◆ **課題一覧**
[1] カスールの汚染に関する抜粋によると、カスールの住民が声をあげられなかったのはなぜですか。
[2] カスールの汚染に関する抜粋を、最後の文のあとから書き継いでください。

◆ **抜粋**
◇ ◇ ◇ ◇ ◇
このためカスールの人々は大気汚染と皮革なめしによる地下水汚染のために、様々な病気を発症してしまいます。1988年にはこの問題が深刻となり、カスールの町の破壊の責任を負うべき、政府機関、地元の行政、皮革なめし工場のオーナーや経営者らに対して多数の抗議行動が行われました。しかし彼らは一切この問題に取り組もうとはしませんでした。政府機関、政治家そして企業家らは一丸となって自分の利益を守ろうとし、一般の市民はそれに対して無力でした。カスールの住民はその声をあげるには、十分には組織されていなかったからです。まとまることができずに、市民たちはいくつもの異なるグループに分かれてしまいました。それぞれが多くの抗議行動を行いましたが、問題解決にはいたりませんでした。
◇ ◇ ◇ ◇ ◇
◆ **提供記録**

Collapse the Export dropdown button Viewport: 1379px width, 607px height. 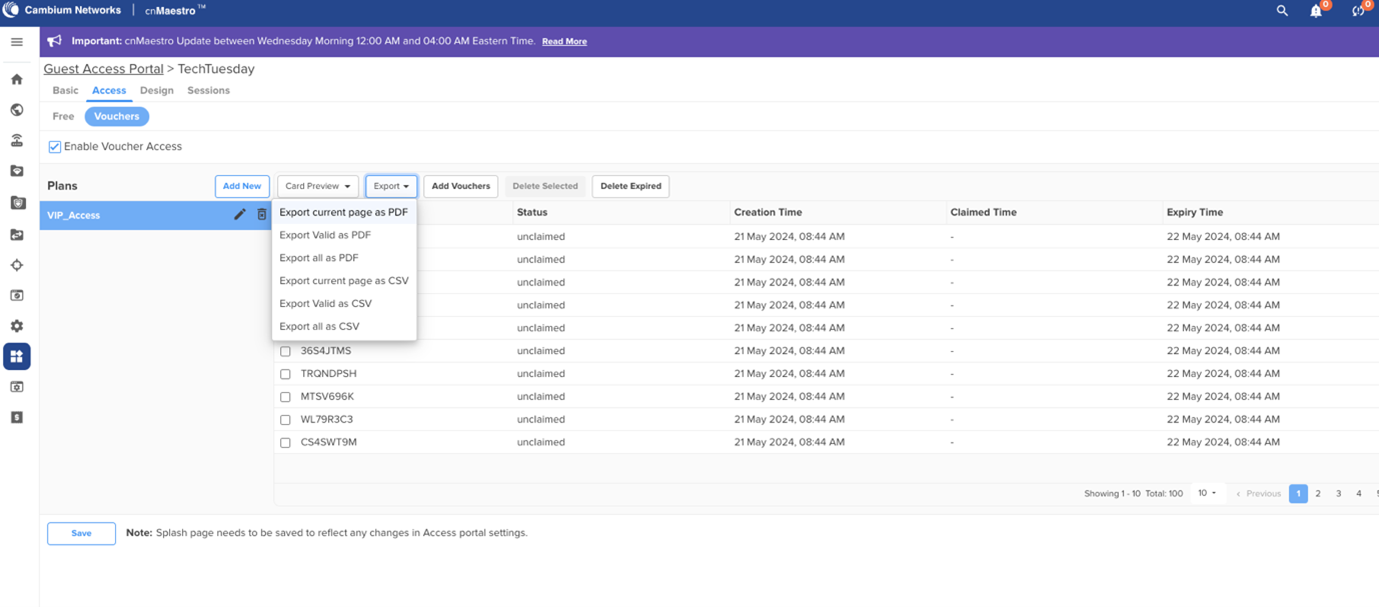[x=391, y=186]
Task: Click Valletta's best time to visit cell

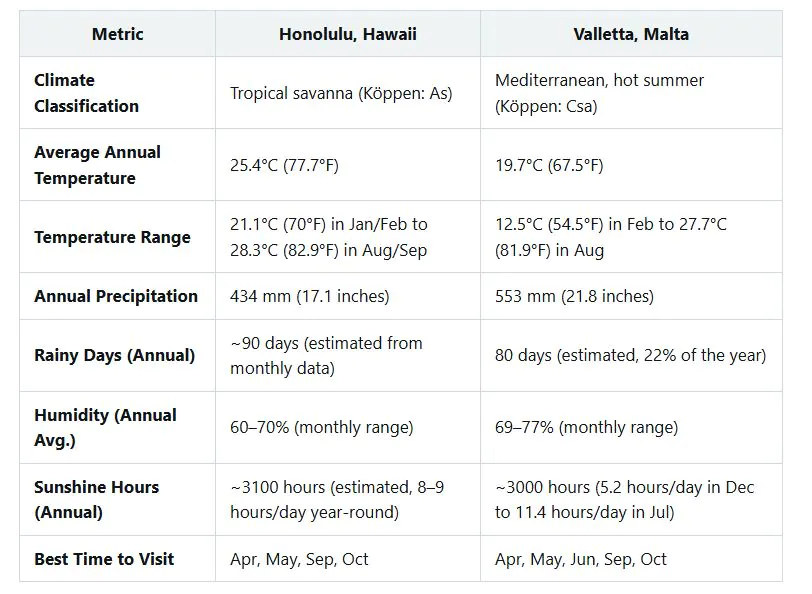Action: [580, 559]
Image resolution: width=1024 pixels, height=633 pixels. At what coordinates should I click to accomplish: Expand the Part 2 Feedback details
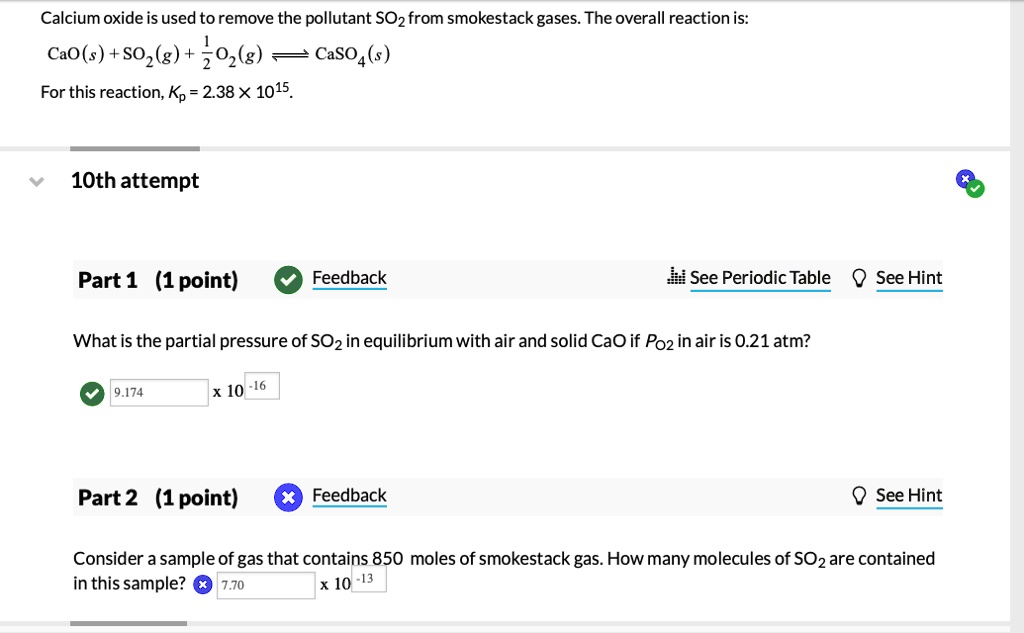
◇ ◇ ◇ ◇ ◇
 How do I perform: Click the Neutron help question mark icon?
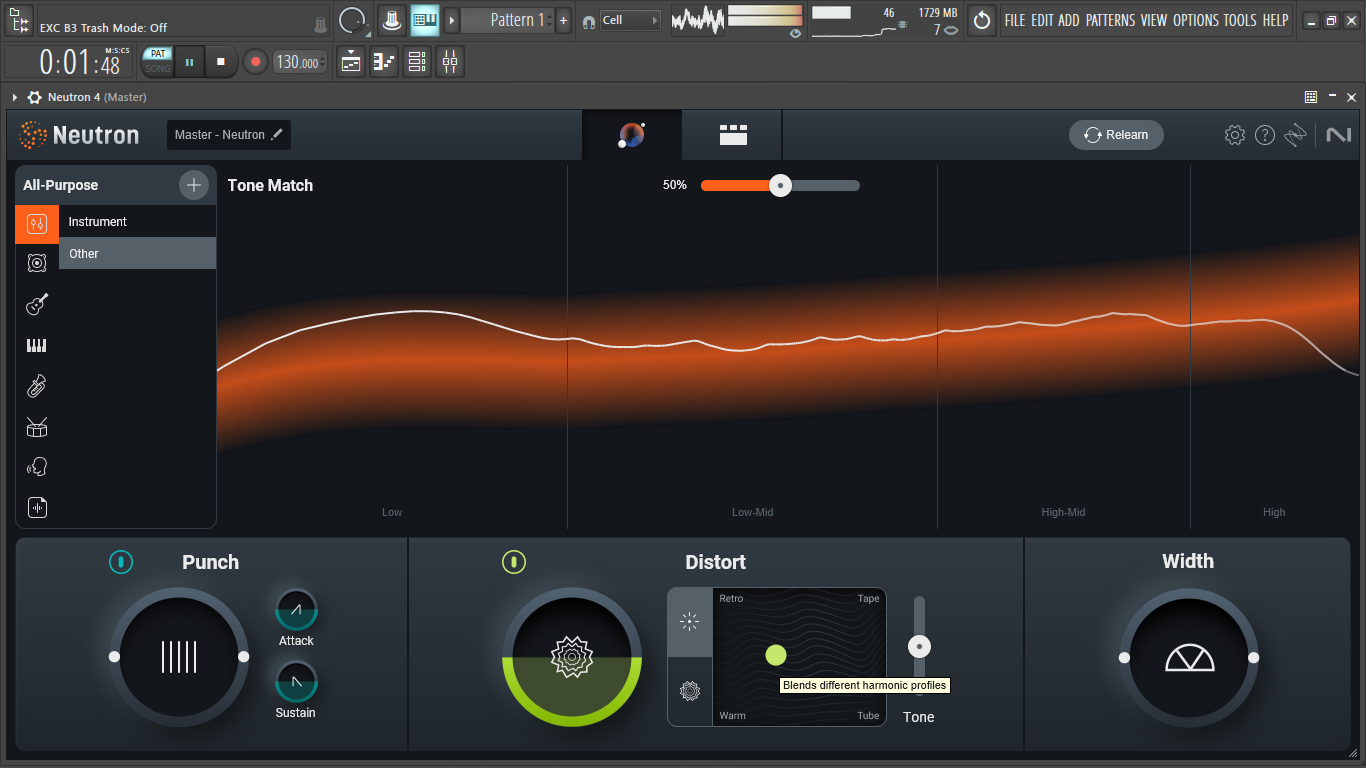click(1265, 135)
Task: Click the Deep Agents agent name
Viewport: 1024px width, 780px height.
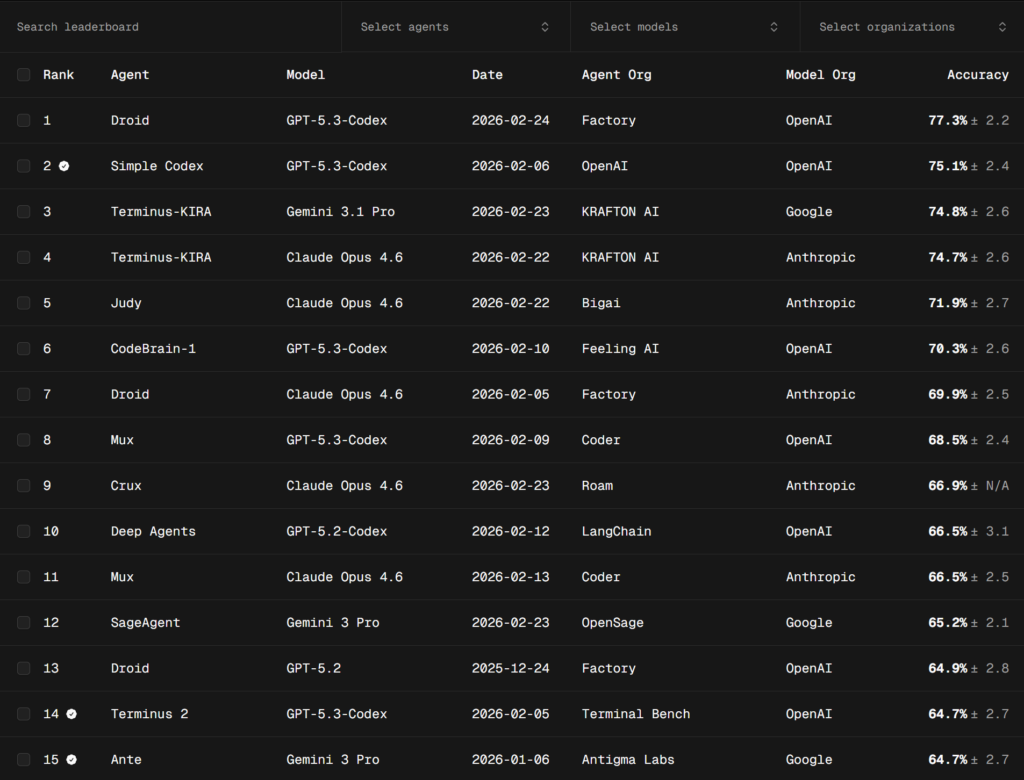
◇ ◇ ◇ ◇ ◇
◆ **解答一覧**
[1] 十分には組織されていなかったからです。

[2]
1989年、国連機関がカスールにおいて環境リスク調査を実施しました。この調査によると少なくとも5万人の住民が、皮革なめし業によって、ガンになる高い危険性にさらされていることが指摘されました。しかし政府はこの警告に耳をかすこともありませんでした。そして今日ではカスールにガン患者が急増しています。特に子ども達がもっとも大きな被害をうけています。私たちの闘いは続いていますが、政府機関に効果的に圧力をかけることは困難でした。というのは、政府はほんとうの危険についても一切事実を公表することがなかったからです。町の飲み水の水質状況についても、政府はそれを住民に知らせることはなく、私たちはどのようにこの問題を解決していっていいものか途方にくれていました。

しかし1995年の終わりに、カスールの問題を認識していた、マリク・メラジ・カリッド氏がパキスタン首相となったのである。氏はアティック・ウル・ラーマン博士と日本の森下教授による調査を知り、二人から問題の詳細をききその解決方法について討議する機会をもった。ラホールの政府迎賓館で行われたこの会合はその夜テレビでも報道され、これを見たカスールの人々は喜びに沸き立った。というのはメラジ・カリッド首相は非力で貧しい人々の問題の解決に、誠実に尽力してきたため、パキスタン人は氏に対して畏敬の念を持っているのである。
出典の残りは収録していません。